RoboDog sometimes forgets to reel in his tongue.
Best Rock Video

Slipknot "Psychosocial": Normally, I don't care much one way or the other about clowns. They're just weirdly dressed people who are irrelevant to my life, like golfers or popes. However, after watching "Psychosocial," I finally understand why some people think clowns are funny, because this clip was goddamn hilarious. Also, this is the only occasion on which I can relate to vapid clotheshorses who wonder what a nominee will wear to the ceremony. Slipknot's menagerie resembles a cosplay convention populated entirely with characters from the silliest horror game ever made. I laughed when they burned what I assumed to be a pentagram pattern in a cornfield, and I laughed even harder when a reader pointed out that it was actually a 9-point star, which he informs me is big with the "underground Satanist gimpy clown-cunt movement." Other occasions for snickering: Whenever things lapsed into slow-motion, and whenever they showed Ol' Dicknose, and every time the gimp-masked singer showed off his pretty chorus voice.

Fall Out Boy "Beat It": Michael Jackson should get a restraining order against emo bands, much like the restraining orders small children have against him. Fall Out Boy doesn't fail as pathetically as its genre peers -- or as spectacularly as Amy Winehouse, who owns the definitive shit version of this song -- but it had to outsource the Eddie Van Halen solo. It must be demasculating for a group to have to hire a guitarist in order to complete a cover, especially when the ringer they recruit is John fucking Mayer.

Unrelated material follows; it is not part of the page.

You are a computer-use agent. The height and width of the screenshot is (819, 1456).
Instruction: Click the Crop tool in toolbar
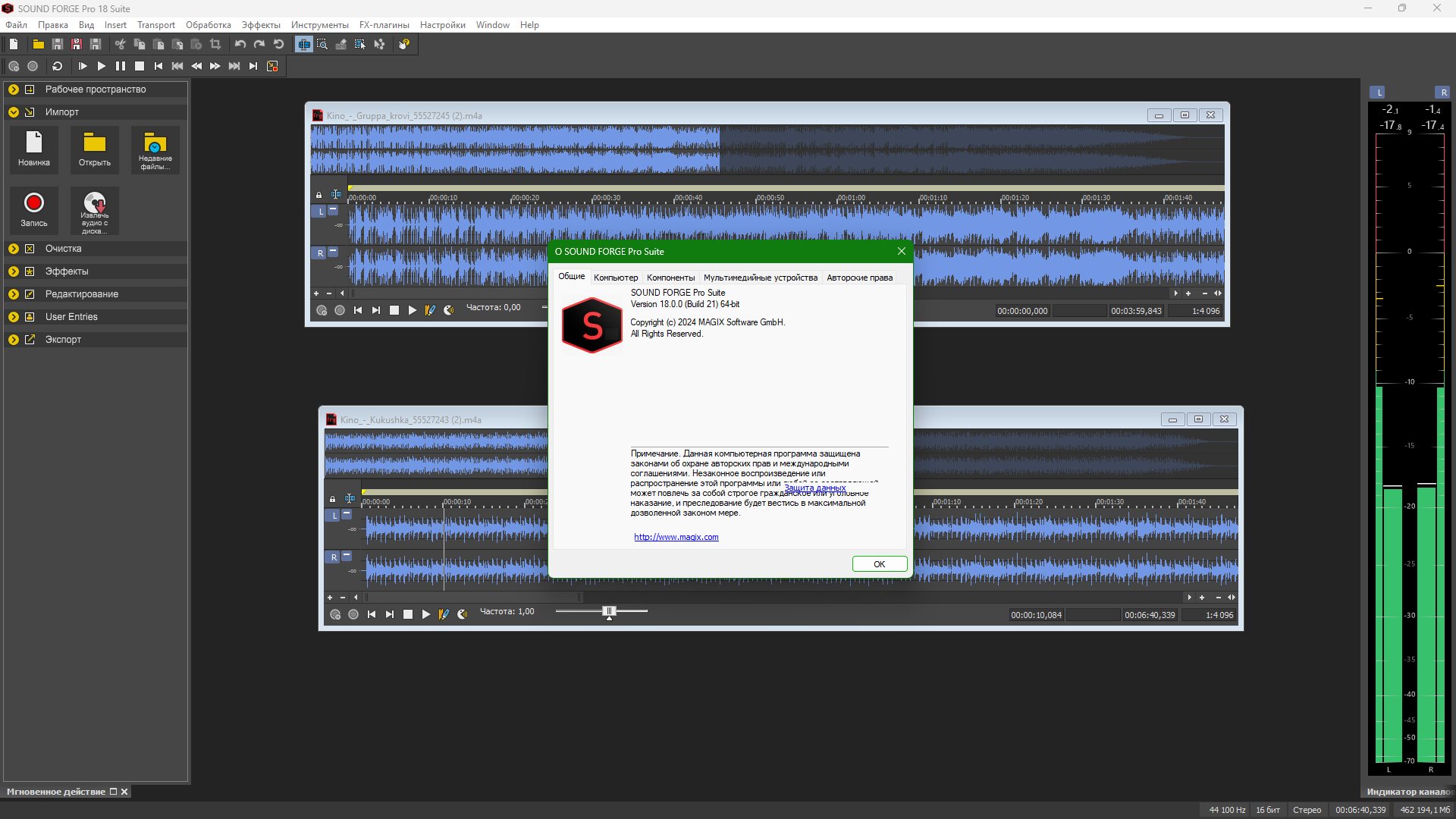(x=215, y=45)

Linkin Park "Shadow of the Day": While I'd heard this song before, I'd never considered it was Linkin Park, as it features no embarrassing "rock-out" parts or mortifying rap attempts. But these days nu-metal musicians, having learned they're terrible at heavy music, have been trying to show their softer sides, with Fred Durst making a "girls rule!" kids movie and Linkin Park breaking out the power ballads. To make up for the wussiness, they've incongruously stuffed this video with riot squads, Molotov cocktails and exploding cars.

Foo Fighters "The Pretender": The Foo Fighters play in an abandoned airport hangar, which draws the attention of one of those omnipresent riot squads. The helmeted troops attempt to subdue the band during a musically vulnerable moment, only to be blown back when the Foos shift back to relative loudness. The giant monitor behind them detonates and expels red liquid, as if it were a plasma screen filled with actual human plasma. Someone beat them to the playing-through-a-blood-monsoon effect, but it's adorable how the Foo Fighters, the definition of nonthreatening, blandly palatable radio rock, experiment with anarchic imagery.

Paramore "crushcrushcrush": This video starts with a Hills Have Eyes-like premise: Unarmed innocents roam an isolated desert, while mutants spy on them with binoculars. Nothing much happens after this set-up, except for a few broken instruments. Regardless, it's better than Hills Have Eyes 2, though it reminds a YouTube commenter of that movie's fagtastic closing credits song, and YouTube commenters are never wrong.

You're not missing anything.

Best Special Effects

Kanye West "Good Life": If there's anything less welcome than another fucking T-Pain cameo, it's a 2008 Snakes on a Plane reference, or seeing mundane lyrics rendered in cutesy graffiti. Kanye West is the anti-wishmaster.

Missy Elliott "Ching-A-Ling/Shake Your Pom Pom 3D": This video features the best dancing out of the whole field, but given that it's in the Special Effects category and nothing else unbelievable occurs, it must be bullshit.

Linkin Park "Bleed It Out": Now, this is the Linkin Park I know and hate, playing atrocious rap-rock while people stage-dive, crowd-surf and mosh in reverse, almost as if they realized "hey, this is a Linkin Park concert," and meticulously retracted their enthusiasm.

Best New Artist

Miley Cyrus "7 Things": From watching these profoundly distraught 10-year-old girls weep into their stuffed animals, you'd think this song was about child abuse, molestation, leukemia or some other serious issue that afflicts children. Instead, they're supposed to be devastated by their middle-school breakups: No more chaperoned hand-holding at G-rated movies on a Saturday afternoon! Cyrus says "chaw" several times as this song begins, because as an influential hick she's obliged to persuade her young listeners to chew tobacco.

MTV's idiot input: We meet again, Tamar Anitai. "A Miley and Michael (Phelps) hook-up? Someone needs to make that happen. MP + MC 4ever?" I know MTV has a long history of helping prepubescent female singers turn into gussied-up prostitots, and I realize the temptation to proclaim Cyrus "the Michael Phelps of teen pop" because she won some Teen Choice awards was just too overwhelming. Still, do you really want to accept responsibility for a 15-year-old girl being impaled by that Heroic harpoon inside Phelps' Speedo?